Un des représentants d’un incubateur de start-up dédiées à la promotion de la nuit a rapporté cette phrase emblématique qui résume bien les préoccupations de ceux qui assistaient aux discussions : « Ce qui manque dans la vie à paris c’est l’After » ajoutant « Il faut un travail d’ingénierie pour mettre en avant la nuit à Paris». Un autre a complété ces déclarations en affirmant « La nuit n’est pas un sous-produit des activités de jour ». A un moment, un participant a même suggéré d’assouplir la réglementation sur la vente d’alcool dans l’espace public afin de pouvoir en offrir sur les lieux où des événements sont organisés. Un autre a affirmé que la nuit parisienne ne devait pas être une suite de grands événements car cela tuait les petits bars (« Boire un verre de vin rouge au comptoir, ça c’est la France, n’en déplaise aux riverains qui se plaignent du manque de professionnalisme des petits établissements de quartier… »).

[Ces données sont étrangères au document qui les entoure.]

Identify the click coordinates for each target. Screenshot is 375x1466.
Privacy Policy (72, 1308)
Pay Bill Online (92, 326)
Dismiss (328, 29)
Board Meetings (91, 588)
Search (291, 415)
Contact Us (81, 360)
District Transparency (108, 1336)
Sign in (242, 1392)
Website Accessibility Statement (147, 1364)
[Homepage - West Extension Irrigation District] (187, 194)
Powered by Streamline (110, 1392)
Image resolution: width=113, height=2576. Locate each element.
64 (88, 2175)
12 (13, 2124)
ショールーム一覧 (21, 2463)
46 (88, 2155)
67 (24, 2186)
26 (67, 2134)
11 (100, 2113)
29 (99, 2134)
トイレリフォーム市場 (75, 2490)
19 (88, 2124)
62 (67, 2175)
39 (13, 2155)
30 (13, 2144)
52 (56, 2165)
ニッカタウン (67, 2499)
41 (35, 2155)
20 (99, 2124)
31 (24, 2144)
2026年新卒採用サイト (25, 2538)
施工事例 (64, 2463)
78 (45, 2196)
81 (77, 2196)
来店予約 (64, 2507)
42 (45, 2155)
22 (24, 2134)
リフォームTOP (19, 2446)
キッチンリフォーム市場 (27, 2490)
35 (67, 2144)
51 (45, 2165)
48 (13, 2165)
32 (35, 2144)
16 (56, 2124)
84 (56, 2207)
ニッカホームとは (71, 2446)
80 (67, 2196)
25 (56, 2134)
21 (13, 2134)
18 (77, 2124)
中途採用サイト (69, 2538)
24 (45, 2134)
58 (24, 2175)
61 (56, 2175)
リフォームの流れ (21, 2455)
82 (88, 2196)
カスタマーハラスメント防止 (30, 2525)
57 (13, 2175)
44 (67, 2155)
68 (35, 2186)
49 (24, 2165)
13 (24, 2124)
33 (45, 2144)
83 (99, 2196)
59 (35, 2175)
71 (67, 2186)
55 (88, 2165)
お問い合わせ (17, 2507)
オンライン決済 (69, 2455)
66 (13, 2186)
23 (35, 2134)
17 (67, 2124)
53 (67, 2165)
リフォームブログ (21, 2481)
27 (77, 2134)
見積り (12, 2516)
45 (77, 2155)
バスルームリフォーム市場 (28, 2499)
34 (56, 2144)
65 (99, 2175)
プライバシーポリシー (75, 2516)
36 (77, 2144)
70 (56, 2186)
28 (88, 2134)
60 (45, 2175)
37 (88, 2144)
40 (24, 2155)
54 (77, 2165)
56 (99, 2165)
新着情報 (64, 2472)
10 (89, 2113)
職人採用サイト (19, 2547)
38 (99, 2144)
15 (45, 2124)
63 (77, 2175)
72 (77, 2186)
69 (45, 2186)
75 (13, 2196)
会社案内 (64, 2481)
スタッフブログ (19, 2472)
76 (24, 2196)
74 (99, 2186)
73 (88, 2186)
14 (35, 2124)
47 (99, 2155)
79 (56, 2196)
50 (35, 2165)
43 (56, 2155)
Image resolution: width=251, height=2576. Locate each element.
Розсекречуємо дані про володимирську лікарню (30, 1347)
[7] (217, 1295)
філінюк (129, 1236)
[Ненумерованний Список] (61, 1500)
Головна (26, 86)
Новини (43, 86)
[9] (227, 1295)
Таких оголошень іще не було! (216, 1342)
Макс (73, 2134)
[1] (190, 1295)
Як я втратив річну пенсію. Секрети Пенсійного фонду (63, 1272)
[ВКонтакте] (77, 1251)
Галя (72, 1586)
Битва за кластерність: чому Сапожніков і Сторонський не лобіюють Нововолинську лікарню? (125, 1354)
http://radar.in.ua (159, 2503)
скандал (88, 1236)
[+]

Vivre Paris ! a rappelé, comme d’habitude, ne pas être contre la vie nocturne en soulignant toutefois que vouloir promouvoir la nuit à Paris n’était pas si nécessaire dès lors que Paris était la première destination touristique du monde. Il faut en fait que cette vie nocturne se passe dans des espaces dédiés qui ne gênent pas les habitants. Faut-il s’en étonner : dans cette réunion de spécialistes maîtrisant le franglais, seul Vivre Paris ! s’est fait le porte parole des préoccupations des habitants, notamment au sujet des ASB, les « anti social behaviours » (c’est ainsi qu’au Royaume Uni les autorités publiques désignent les comportements antisociaux liés aux conduites hyper alcoolisées) : nous avons ainsi montré à cet auditoire que, nous aussi, nous avions quelques connaissances d’anglais technique… D’autre part, s’il faut « faire converger et promouvoir les chartes et labels liés à la vie nocturne » (intitulé de l’une des actions proposées par la Mairie de Paris), il importe que ces homologations soient entourées du plus grand sérieux, ce qui n’est pas le cas aujourd’hui. Il est aussi indispensable que les gérants des établissements de nuit reçoivent une formation professionnelle ad hoc qui intègre le respect de la réglementation en vigueur. Nous avons enfin rappelé les ravages de l’alcoolisme, un sujet de santé publique qui ne devait pas être passé sous silence.
Frédéric Hocquard a conclu en saluant ces travaux et en affirmant qu’ils permettaient l’ouverture d’un espace dynamique qui conduisait à faire évoluer les politiques publiques.